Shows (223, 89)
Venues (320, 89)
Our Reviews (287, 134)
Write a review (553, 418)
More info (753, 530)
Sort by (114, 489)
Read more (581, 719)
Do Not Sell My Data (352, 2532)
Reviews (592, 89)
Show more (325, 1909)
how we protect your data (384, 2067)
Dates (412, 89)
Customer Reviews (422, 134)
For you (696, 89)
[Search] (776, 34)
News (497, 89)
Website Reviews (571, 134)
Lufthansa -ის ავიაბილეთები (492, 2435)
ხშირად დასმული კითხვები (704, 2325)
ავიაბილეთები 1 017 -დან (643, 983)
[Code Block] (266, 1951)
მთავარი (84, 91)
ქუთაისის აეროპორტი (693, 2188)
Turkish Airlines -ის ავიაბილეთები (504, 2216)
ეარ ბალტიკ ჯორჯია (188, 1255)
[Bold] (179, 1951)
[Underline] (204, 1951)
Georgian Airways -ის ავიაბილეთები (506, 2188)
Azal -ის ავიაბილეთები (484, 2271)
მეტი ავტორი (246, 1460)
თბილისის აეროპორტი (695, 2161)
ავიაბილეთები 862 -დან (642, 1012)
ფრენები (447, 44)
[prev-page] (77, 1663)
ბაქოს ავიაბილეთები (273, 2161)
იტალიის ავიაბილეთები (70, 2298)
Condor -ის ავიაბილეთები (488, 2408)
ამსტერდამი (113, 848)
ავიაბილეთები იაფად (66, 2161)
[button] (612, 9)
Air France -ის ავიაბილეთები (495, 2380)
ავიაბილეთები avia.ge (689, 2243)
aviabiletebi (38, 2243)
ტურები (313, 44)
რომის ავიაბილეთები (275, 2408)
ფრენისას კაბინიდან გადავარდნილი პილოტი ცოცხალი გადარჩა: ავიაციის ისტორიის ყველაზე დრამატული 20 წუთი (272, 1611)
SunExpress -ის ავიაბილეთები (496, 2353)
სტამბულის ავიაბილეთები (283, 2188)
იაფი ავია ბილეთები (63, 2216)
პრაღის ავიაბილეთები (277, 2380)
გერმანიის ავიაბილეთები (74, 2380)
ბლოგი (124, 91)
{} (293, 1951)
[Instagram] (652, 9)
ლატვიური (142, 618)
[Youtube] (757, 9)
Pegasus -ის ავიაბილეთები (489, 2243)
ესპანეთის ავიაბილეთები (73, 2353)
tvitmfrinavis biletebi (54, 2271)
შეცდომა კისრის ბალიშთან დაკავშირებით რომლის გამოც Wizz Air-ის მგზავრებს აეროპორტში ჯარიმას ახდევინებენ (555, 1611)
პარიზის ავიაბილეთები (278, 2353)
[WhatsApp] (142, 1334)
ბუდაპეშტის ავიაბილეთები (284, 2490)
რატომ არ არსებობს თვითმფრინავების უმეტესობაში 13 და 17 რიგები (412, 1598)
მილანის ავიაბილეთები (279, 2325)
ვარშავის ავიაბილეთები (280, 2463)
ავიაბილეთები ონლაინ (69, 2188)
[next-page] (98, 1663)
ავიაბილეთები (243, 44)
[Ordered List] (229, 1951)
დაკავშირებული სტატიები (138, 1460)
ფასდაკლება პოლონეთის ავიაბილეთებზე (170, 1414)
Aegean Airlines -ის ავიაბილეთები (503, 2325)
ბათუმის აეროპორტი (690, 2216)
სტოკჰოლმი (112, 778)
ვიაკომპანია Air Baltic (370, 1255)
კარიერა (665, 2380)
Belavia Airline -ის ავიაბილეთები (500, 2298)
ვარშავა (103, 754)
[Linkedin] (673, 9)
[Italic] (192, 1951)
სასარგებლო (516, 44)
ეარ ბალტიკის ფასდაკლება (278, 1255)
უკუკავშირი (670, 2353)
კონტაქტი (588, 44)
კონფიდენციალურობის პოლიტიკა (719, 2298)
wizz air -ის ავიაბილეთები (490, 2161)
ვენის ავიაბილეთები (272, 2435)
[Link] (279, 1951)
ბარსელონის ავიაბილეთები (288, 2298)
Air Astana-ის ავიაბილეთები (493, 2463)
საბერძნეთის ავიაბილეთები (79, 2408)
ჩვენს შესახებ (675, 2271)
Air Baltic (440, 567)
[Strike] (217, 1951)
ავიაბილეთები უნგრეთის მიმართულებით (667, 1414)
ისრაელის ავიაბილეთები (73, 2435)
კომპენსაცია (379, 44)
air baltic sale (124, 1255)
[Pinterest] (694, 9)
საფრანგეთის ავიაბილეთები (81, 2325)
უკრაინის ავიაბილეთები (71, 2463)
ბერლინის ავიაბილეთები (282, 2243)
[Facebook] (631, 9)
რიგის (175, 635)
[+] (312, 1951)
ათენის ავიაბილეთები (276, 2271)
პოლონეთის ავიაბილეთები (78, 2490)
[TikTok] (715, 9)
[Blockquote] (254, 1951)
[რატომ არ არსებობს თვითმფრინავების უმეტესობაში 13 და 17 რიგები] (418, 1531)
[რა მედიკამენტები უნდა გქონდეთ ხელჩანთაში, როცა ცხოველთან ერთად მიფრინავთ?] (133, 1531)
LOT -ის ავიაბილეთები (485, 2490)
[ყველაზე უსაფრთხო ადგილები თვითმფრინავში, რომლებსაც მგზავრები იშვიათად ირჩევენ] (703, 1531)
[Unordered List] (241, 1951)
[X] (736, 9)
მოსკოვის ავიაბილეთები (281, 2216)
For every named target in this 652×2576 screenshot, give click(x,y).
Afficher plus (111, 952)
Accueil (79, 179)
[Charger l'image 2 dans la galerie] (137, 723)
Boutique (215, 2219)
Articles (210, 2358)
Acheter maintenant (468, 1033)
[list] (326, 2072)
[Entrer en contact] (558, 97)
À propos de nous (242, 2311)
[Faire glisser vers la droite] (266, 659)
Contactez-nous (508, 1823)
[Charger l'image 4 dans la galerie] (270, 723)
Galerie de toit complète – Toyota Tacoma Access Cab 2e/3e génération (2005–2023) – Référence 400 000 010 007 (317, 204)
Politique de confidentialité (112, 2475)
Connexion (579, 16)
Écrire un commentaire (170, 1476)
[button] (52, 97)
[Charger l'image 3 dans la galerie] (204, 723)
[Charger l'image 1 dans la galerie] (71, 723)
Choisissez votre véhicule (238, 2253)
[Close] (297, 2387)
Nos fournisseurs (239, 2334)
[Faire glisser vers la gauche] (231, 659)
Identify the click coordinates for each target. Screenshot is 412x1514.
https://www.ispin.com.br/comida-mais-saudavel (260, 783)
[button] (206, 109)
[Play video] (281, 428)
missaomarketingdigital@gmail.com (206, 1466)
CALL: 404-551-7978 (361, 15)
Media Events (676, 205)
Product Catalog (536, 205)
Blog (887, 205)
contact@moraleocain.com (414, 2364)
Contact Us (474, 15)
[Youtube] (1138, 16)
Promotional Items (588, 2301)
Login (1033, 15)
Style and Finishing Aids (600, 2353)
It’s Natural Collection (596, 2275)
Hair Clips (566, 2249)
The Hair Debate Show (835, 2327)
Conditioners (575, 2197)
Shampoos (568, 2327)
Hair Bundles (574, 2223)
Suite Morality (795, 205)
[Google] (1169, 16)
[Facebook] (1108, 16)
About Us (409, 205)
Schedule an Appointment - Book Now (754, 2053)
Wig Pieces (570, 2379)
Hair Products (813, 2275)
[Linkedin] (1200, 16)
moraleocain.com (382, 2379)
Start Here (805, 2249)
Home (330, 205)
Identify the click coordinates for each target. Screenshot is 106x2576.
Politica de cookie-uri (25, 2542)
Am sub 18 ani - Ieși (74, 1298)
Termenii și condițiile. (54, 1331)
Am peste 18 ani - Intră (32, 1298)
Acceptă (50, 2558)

= Problem =
Beginning at the first line above, repeat exactly until the line containing "News (497, 89)", which is included.

= Reply =
Shows (223, 89)
Venues (320, 89)
Our Reviews (287, 134)
Write a review (553, 418)
More info (753, 530)
Sort by (114, 489)
Read more (581, 719)
Do Not Sell My Data (352, 2532)
Reviews (592, 89)
Show more (325, 1909)
how we protect your data (384, 2067)
Dates (412, 89)
Customer Reviews (422, 134)
For you (696, 89)
[Search] (776, 34)
News (497, 89)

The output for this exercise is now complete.